To do:
Using the records below, reproduce exactly the lines from the one containing "The image size is (372, 279)." through the end, and nothing more; skip the images.

Given entries:
....

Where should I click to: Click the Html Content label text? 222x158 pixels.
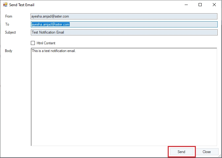tap(46, 43)
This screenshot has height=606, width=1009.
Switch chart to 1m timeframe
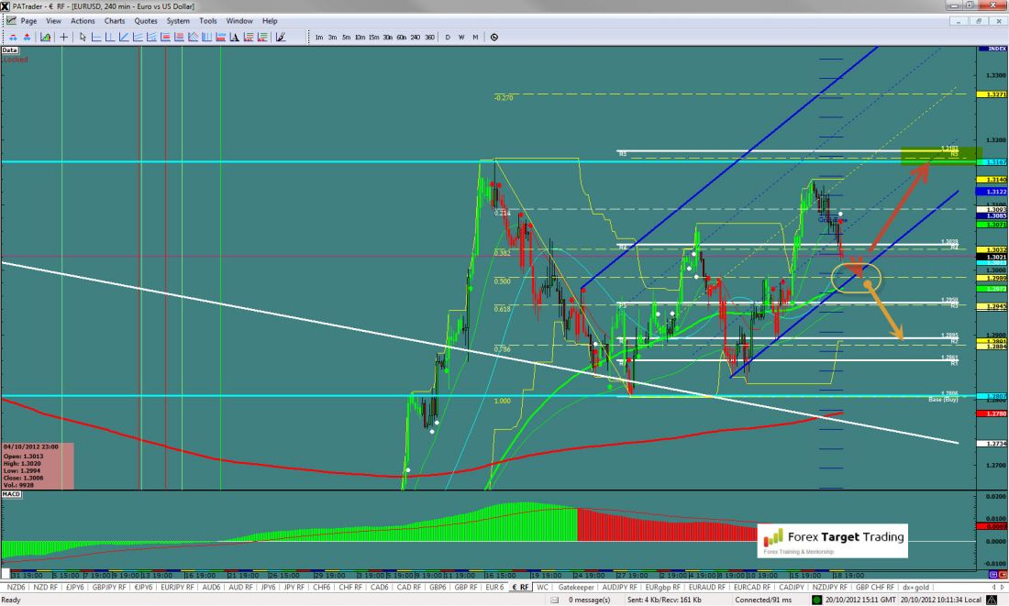319,38
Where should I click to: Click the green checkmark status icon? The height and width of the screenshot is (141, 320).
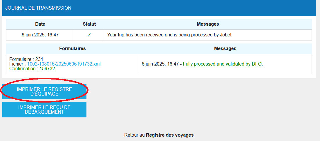89,35
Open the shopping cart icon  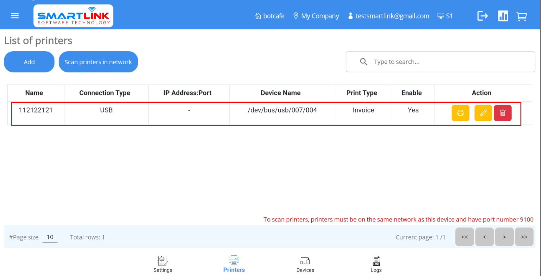(x=521, y=16)
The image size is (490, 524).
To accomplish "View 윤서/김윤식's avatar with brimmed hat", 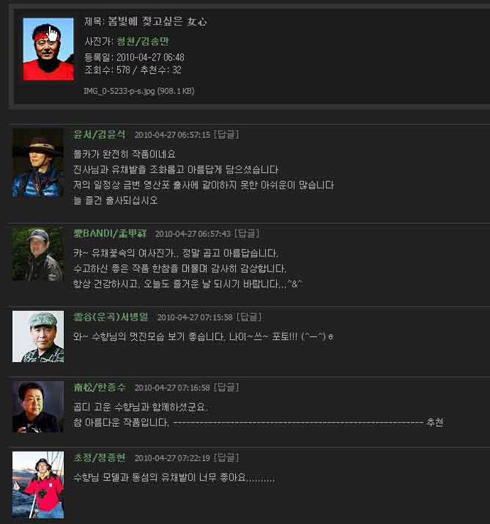I will click(x=38, y=164).
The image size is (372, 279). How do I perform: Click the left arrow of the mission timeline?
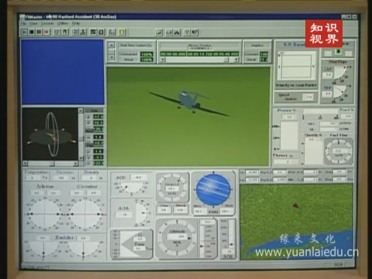[x=163, y=60]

....

Answer space:
The image size is (372, 279). How do I perform: Click the left arrow of the mission timeline?
[x=163, y=60]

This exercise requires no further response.